E mentre nel calcio vengono derise regole anti contagio, società e associazioni sportive sprofondano nella disperazione data dalla crisi e da protocolli ancora troppo rigidi
Il Coronavirus Covid-19 sta lentamente uscendo di scena, o almeno questo è quello che dicono i dati dei contagi, altalenanti tra un giorno e l’altro si, ma incoraggianti sul fatto che il virus non ha più la stessa forza e capacità di trasmissione di un paio di mesi fa. Basti pensare che due mesi fa i nuovi contagi giornalieri toccavano quota di oltre duemila persone, mentre quelli di ieri sono stati 333, con quattro regioni senza nuovi contagiati e oltre 180mila guariti su 238mila casi totali in Italia.
C’è anche qualche testata e blog che interpreta questi dati come allarmanti perché si sono verificati 5 contagi in più rispetto a due giorni fa, ma il grafico illustrato sulla pagina del Ministero della Salute sembra essere abbastanza chiaro e rappresentativo della situazione attuale.
Da lunedì scorso siamo ufficialmente entrati nella Fase 3 delle misure di contenimento del contagio Coronavirus Covid-19 in Italia e si attende ormai con ansia l’arrivo della Fase 4 in programma per il 15 luglio, l’ultima del processo di pandemia dichiarato dall’OMS e che restituirà agli italiani il via libera su tutto.

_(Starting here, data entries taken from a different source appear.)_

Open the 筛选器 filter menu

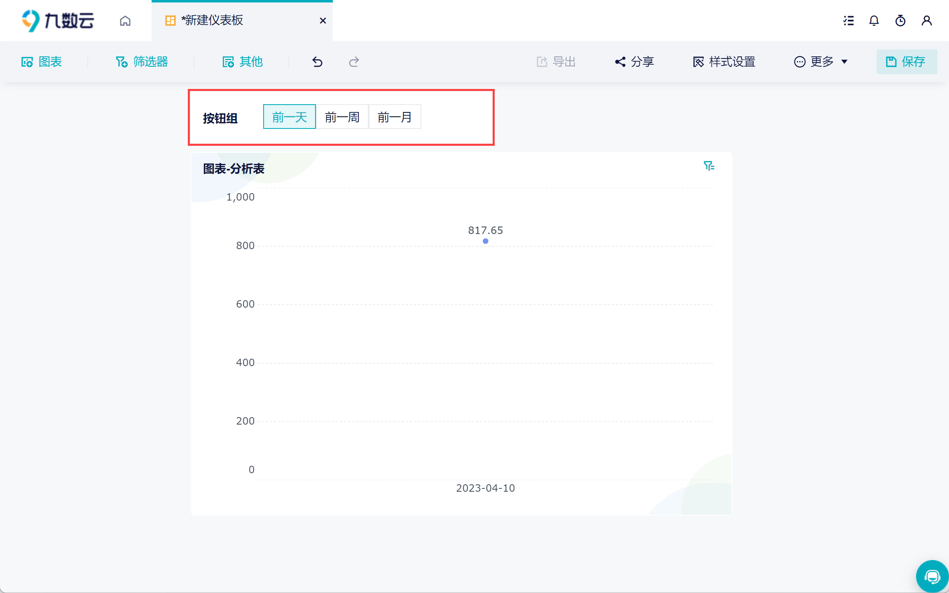tap(142, 62)
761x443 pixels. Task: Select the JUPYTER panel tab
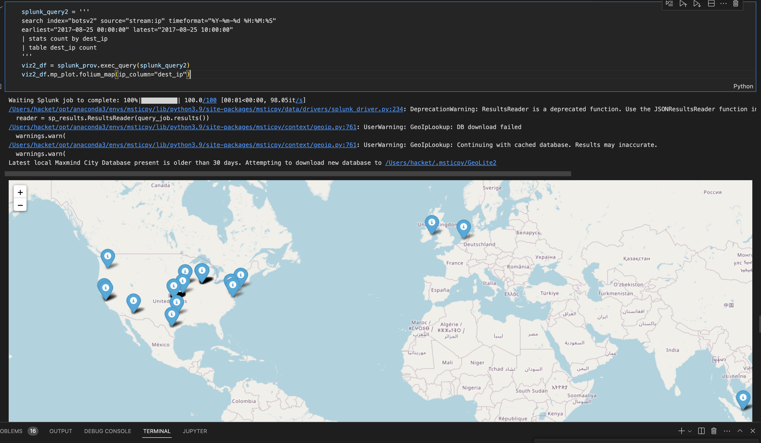point(195,431)
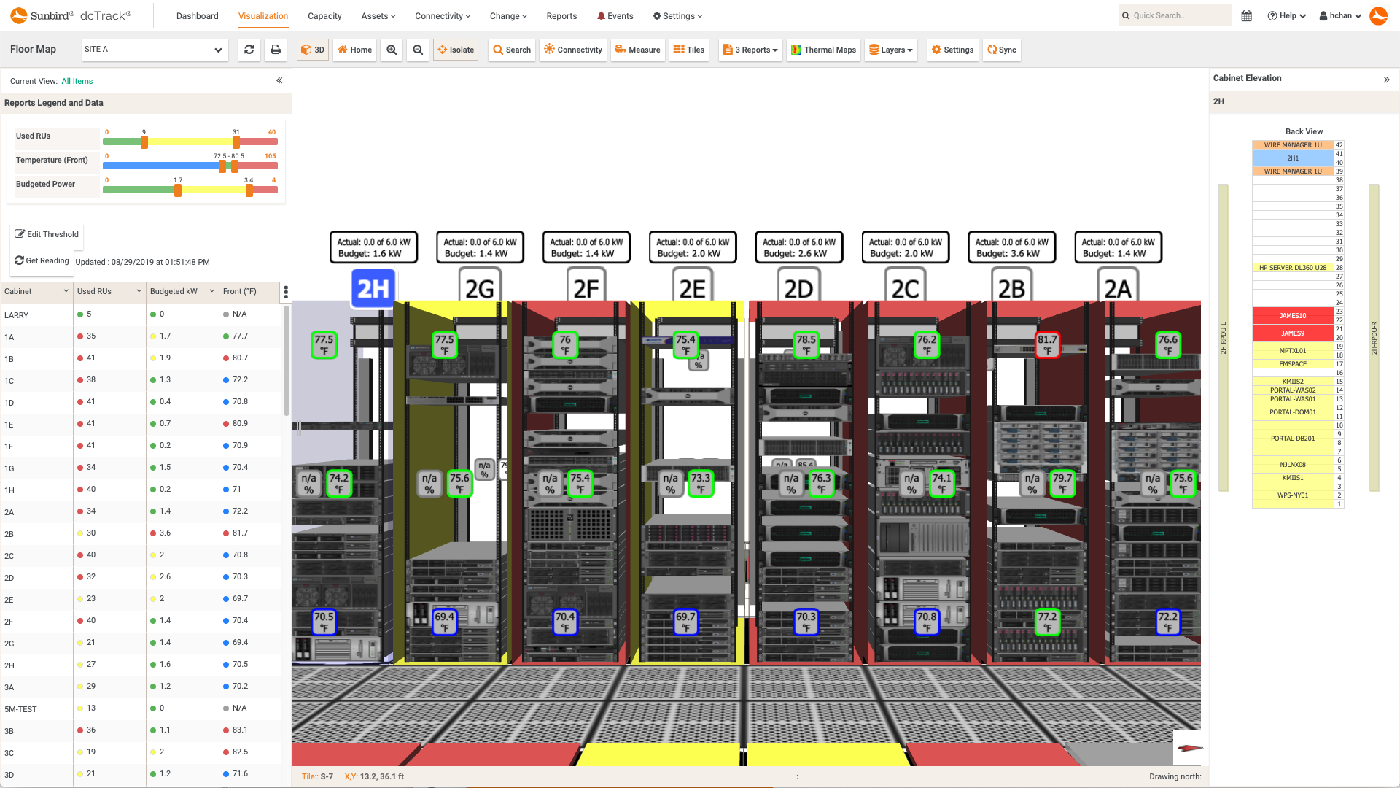The width and height of the screenshot is (1400, 788).
Task: Collapse the Reports Legend panel
Action: click(279, 80)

Se è vero infatti che da lunedì scorso sono ripartiti i viaggi all’estero con le dovute limitazioni e precauzioni, sono stati riaperti cinema, teatri e sale concerto ma con un massimo di pubblico consentito di mille persone per gli spettacoli all’aperto e duecento per quelli al chiuso e sono state riaperte le aree gioco per bambini ma con obbligo di accompagnamento di un adulto e centri estivi ma con rigorose norme che limitano il rapporto tra numero di educatori e animatori per numero di bambini a seconda dell’età, restano chiuse ancora diverse attività e in vigore ancora numerosi divieti.

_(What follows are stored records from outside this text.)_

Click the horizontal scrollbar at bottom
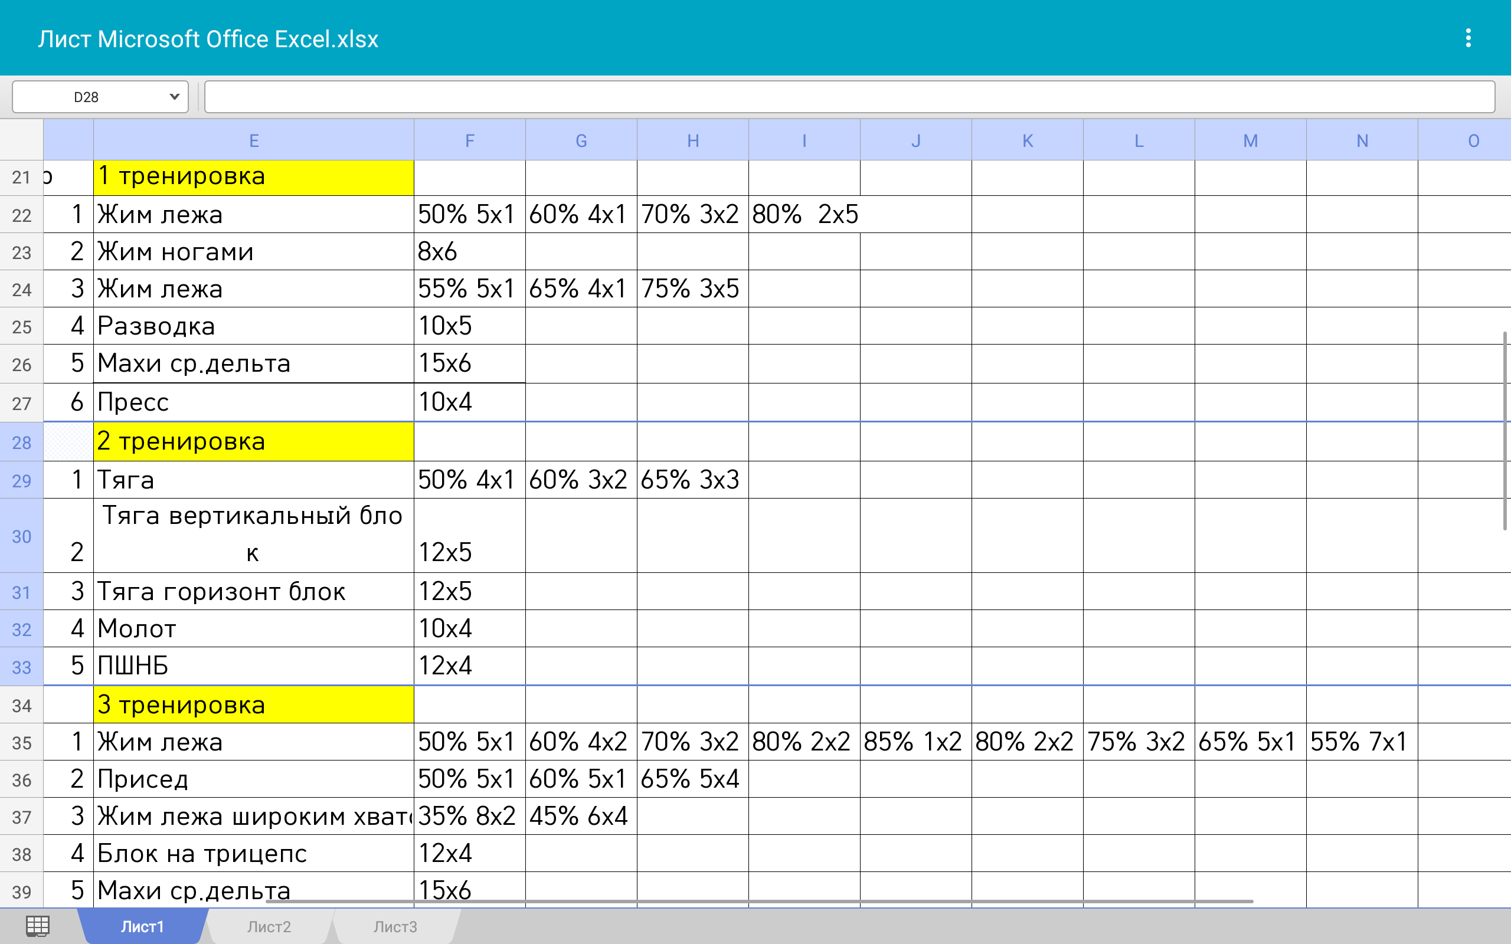The image size is (1511, 944). (759, 902)
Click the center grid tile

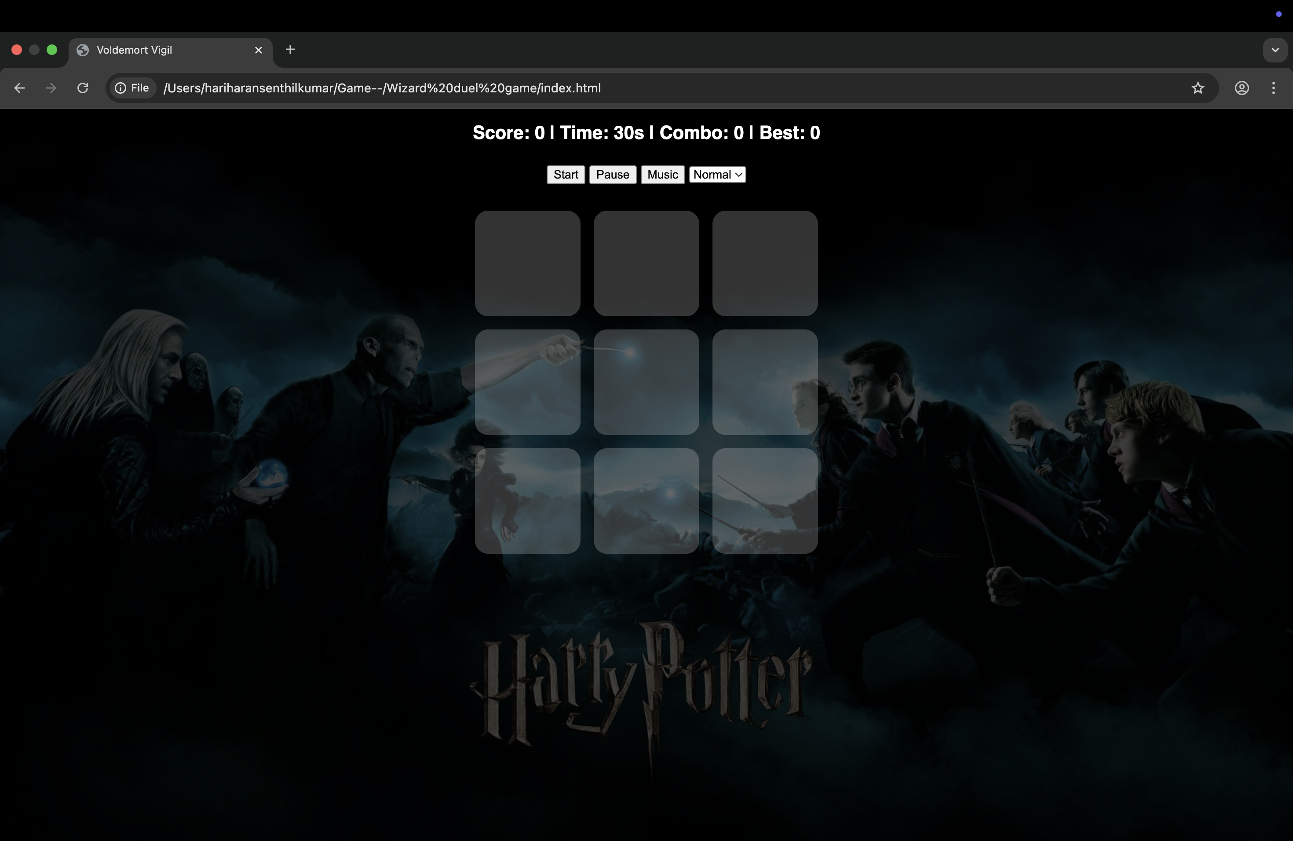(x=646, y=382)
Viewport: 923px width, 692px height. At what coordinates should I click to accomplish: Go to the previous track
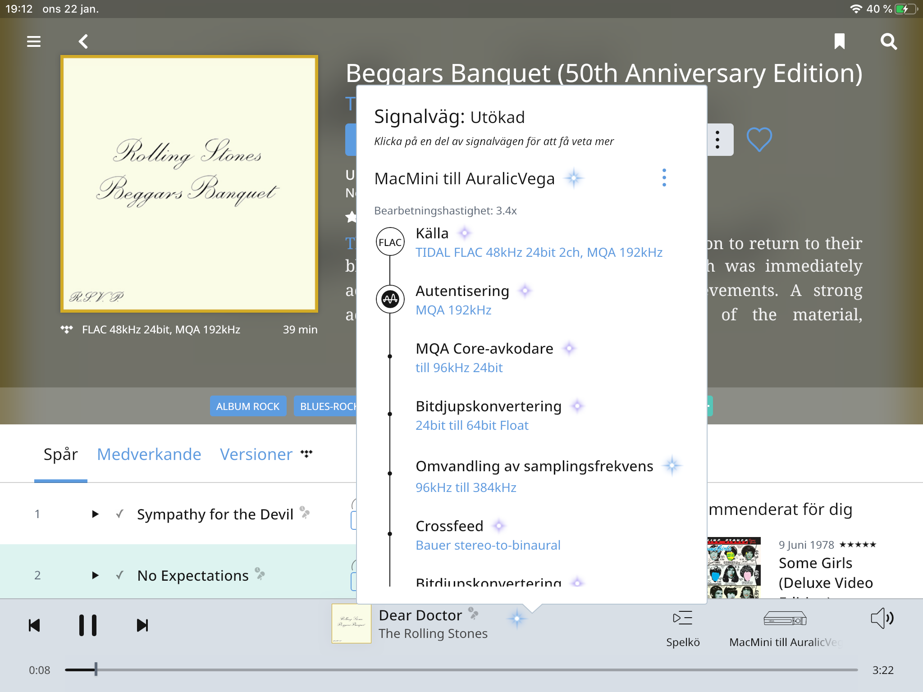[x=34, y=625]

Restano infatti ancora chiuse discoteche, fiere, congressi e le attività di calcetto, così come restano ancora vietati gli sport di contatto a livello amatoriale almeno fino al 25 giugno. Esiste inoltre ancora l’obbligo di indossare la mascherina nei luoghi chiusi, anche se dalla prossima settimana questo divieto cadrà in alcune regioni, così come resta in vigore il divieto di assembramento in luoghi pubblici e l’obbligo di distanziamento sociale di almeno un metro, norme di contenimento che stanno provocando non poche difficoltà a numerose attività sportive, in particolare il nuoto di cui parliamo su questo Magazine, che vede ad oggi tantissime società e associazioni sportive dover fare i conti con le mancate entrate di marzo, aprile e maggio, la paura che sussiste ancora in numerosi utenti che preferiscono aspettare ancora prima di riprendere i corsi in piscina e il protocollo che a prescindere, impone l’ingresso in piscina di un numero limitato di persone e un regolamento sanitario molto rigido, e probabilmente in alcuni punti inutile rispetto alle misure di prevenzione da contagio.
Tutto può essere accettato con grande sacrificio da parte di tutti purchè si torni presto alla normalità, ma certamente sono tante le persone rimaste basite nell’osservare cosa è accaduto negli ultimi giorni durante le partite di Coppa Italia disputate nel calcio professionistico.
Assembramenti tra giocatori e arbitro per proteste durante le partite e contatti tra giocatori (ovviamente, perché previsti dal tipo di sport) escludendo possibilità di prevenzione del contagio, senza utilizzo di mascherine da parte di nessuno degli elementi in campo o in panchina.
L’apice si è raggiunto con le immagini “regalate” come uno schiaffo a tutti gli italiani dei festeggiamenti della squadra del Napoli, vittoriosa della Coppa Italia contro la Juventus: l’obbligo del divieto di assembramenti e utilizzo della mascherina sono stati sbeffeggiati in diretta TV e l’esempio è stato colto al volo dai cittadini partenopei che hanno festeggiato la propria gioia nelle principali piazze di Napoli allo stesso modo. Il Ministro dello Sport Vincenzo Spadafora ha commentato semplicemente affermando che nel calcio ci sono altri protocolli.
Nessun controllo, nessuna sanzione, nessuna presa di posizione da parte del Governo, ma del resto, cose del genere si erano viste già un mese fa con il rientro di Silvia Romano in Italia dopo essere stata liberata dai rapitori che l’hanno tenuta prigioniera in Africa per diciotto mesi, accerchiata da amici, parenti e giornalisti in una folla corposa, sotto gli occhi di tutti.